We have been doing clean ups for two weeks solid. And they are calling for 4 to 6 to night.


----------



## xgiovannix12

lol weather at its best


----------



## B-2 Lawncare

xgiovannix12;1993311 said:


> lol weather at its best


Yep lol, I almost posted this on the taking the plows off thread.


----------



## xgiovannix12

Mines off and the ballast is out all we had was ice here trees have about 1/4 inch ice on them


----------



## Snow Commandor

I still haven't taken the salter off my truck! been doing clean-ups for 2 weeks now.


----------



## Mark Oomkes

B-2 Lawncare;1993307 said:


> We have been doing clean ups for two weeks solid. And they are calling for 4 to 6 to night.


You shouldn't be too surprised based on your location.

But yes, it sucks.


----------



## 1olddogtwo

Seasonal or push?


----------



## B-2 Lawncare

1olddogtwo;1993436 said:


> Seasonal or push?


We have both.


----------



## iceyman

Snow Commandor;1993385 said:


> I still haven't taken the salter off my truck! been doing clean-ups for 2 weeks now.
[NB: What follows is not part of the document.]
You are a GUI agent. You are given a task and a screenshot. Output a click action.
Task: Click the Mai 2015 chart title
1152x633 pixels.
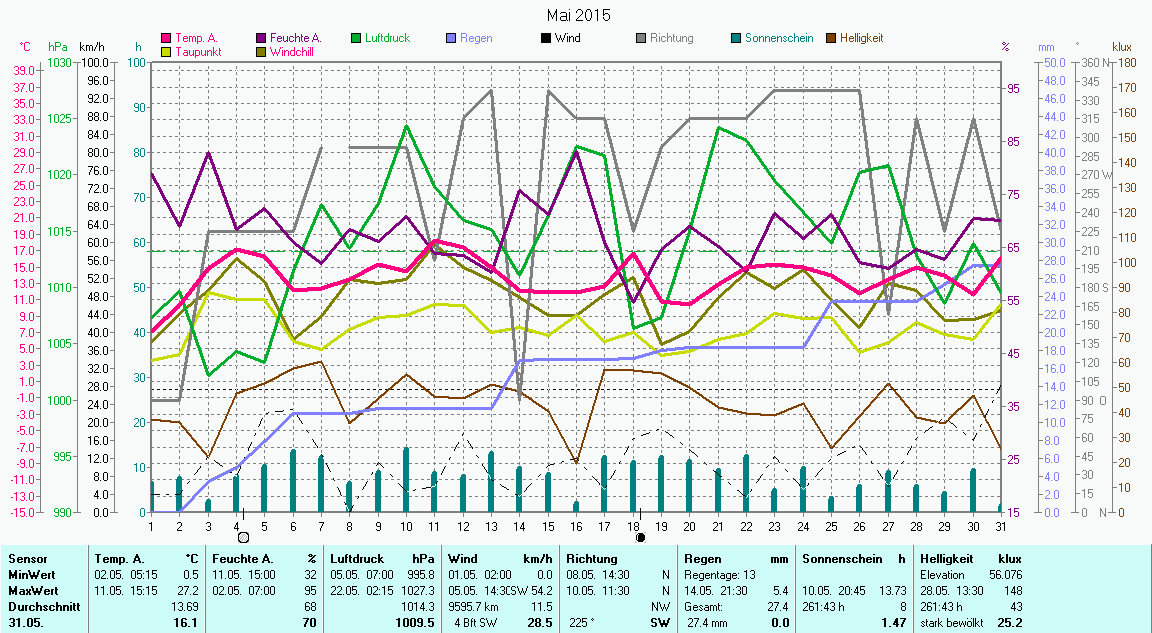[x=578, y=15]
Took mine off yesterday .. 75 here tmrw!!


----------



## cowbay

Pretty much all our stuff is put away. Better you than me on the continuing snow thing. lol


----------



## Derek'sDumpstersInc

Let it snow, let it snow, let it snow. Sorry, I'm sure that had to be frustrating as heck. Pretty sure we're done here, been mowing for 3 weeks now.


----------



## B-2 Lawncare

Its not uncommon for it to snow in May here, I can remember one time as a kid when it snowed in July. Lol.


----------



## grandview

Better your Buffalo then mine.


----------



## Mark Oomkes

grandview;1993549 said:


> Better your Buffalo then mine.


His Buffalo is way more beautiful than yours.


----------



## grandview

Mark Oomkes;1993567 said:


> His Buffalo is way more beautiful than yours.
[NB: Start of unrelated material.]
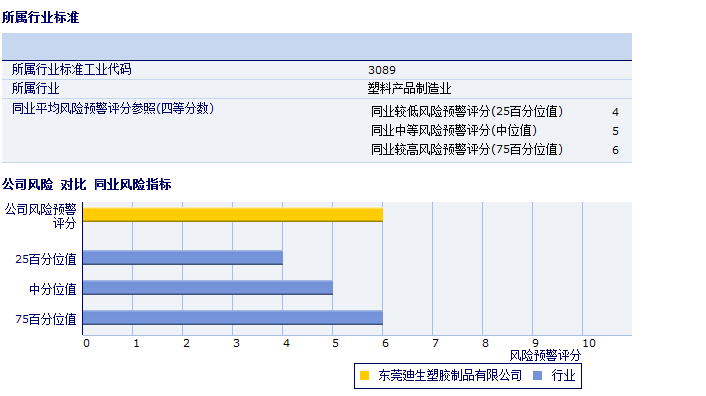The image size is (706, 396).
Task: Click the 东莞迪生塑胶制品有限公司 legend text
Action: [x=450, y=375]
true, my Buffalo is better the GR!:laughing:


----------



## Mark Oomkes

grandview;1993572 said:


> true, my Buffalo is better the GR!:laughing:


Anything with "NY" after it does not meet that criteria.


----------



## grandview

Mark Oomkes;1993581 said:


> Anything with "NY" after it does not meet that criteria.
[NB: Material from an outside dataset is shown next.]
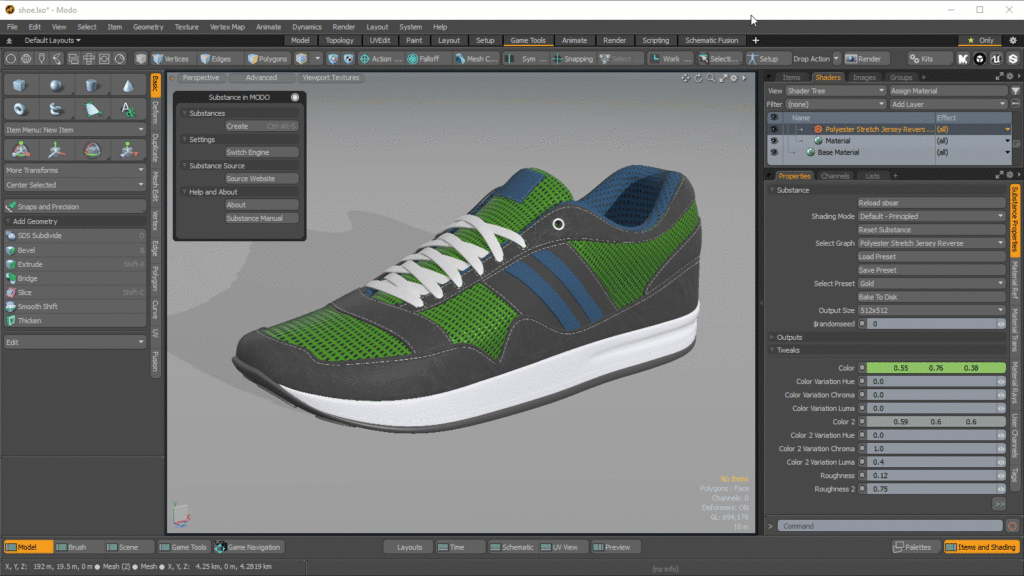This screenshot has height=576, width=1024.
Task: Select the Polygons selection mode
Action: pos(268,59)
better to have NY:laughing: then bird,


----------



## Mark Oomkes

grandview;1993602 said:


> better to have NY:laughing: then bird,


Screw you, then again,you have Wiener and Bloomberg.


----------



## Derek'sDumpstersInc

Mark Oomkes;1993625 said:


> Screw you, then again,you have Wiener and Bloomberg.


This alone would be enough for me to stick a for sale sign in my front yard.


----------



## grandview

Mark Oomkes;1993625 said:


> Screw you, then again,you have Wiener and Bloomberg.


wrong end of the state.


----------



## Mark Oomkes

grandview;1993631 said:


> wrong end of the state.


Well, I'm not in Kazooie either.


----------



## 1olddogtwo

northern Wisconsin tonight....they need spell check


----------



## grandview

Mark Oomkes;1993634 said:


> Well, I'm not in Kazooie either.


spreads his seed all over


----------



## xgiovannix12

grandview;1993645 said:


> spreads his seed all over










:laughing:


----------



## ponyboy

What date are your contracts over


----------



## B-2 Lawncare

ponyboy;1993704 said:


> What date are your contracts over


They start Oct 1st and end may 1st


----------



## ponyboy

Wow
Most by me are November 1st till April 1st


----------



## B-2 Lawncare

ponyboy;1993734 said:


> Wow
> Most by me are November 1st till April 1st


Our first snow this happened on September 15.


----------



## ponyboy

Do you have a mowing season 
I always say I have tons of respect for you guys 
We usually get 1 in November/December then January and February we get like 12 and March maybe 1 
We stop clean ups on December 15 and start March 15 with them again usually 
I'm lazy and spoiled I want to go further south


----------



## B-2 Lawncare

ponyboy;1993823 said:


> Do you have a mowing season
> I always say I have tons of respect for you guys
> We usually get 1 in November/December then January and February we get like 12 and March maybe 1
> We stop clean ups on December 15 and start March 15 with them again usually
> I'm lazy and spoiled I want to go further south


Lol, most years we are just starting spring clean ups. And we by the 2nd week in may we are mowing. I must admit this time of year I am looking forward to some warmer weather, but by August I am ready to start plowing snow. I love being in the tractor at 2am.


----------



## V_Scapes

derekslawncare;1993473 said:


> Let it snow, let it snow, let it snow. Sorry, I'm sure that had to be frustrating as heck. Pretty sure we're done here, been mowing for 3 weeks now.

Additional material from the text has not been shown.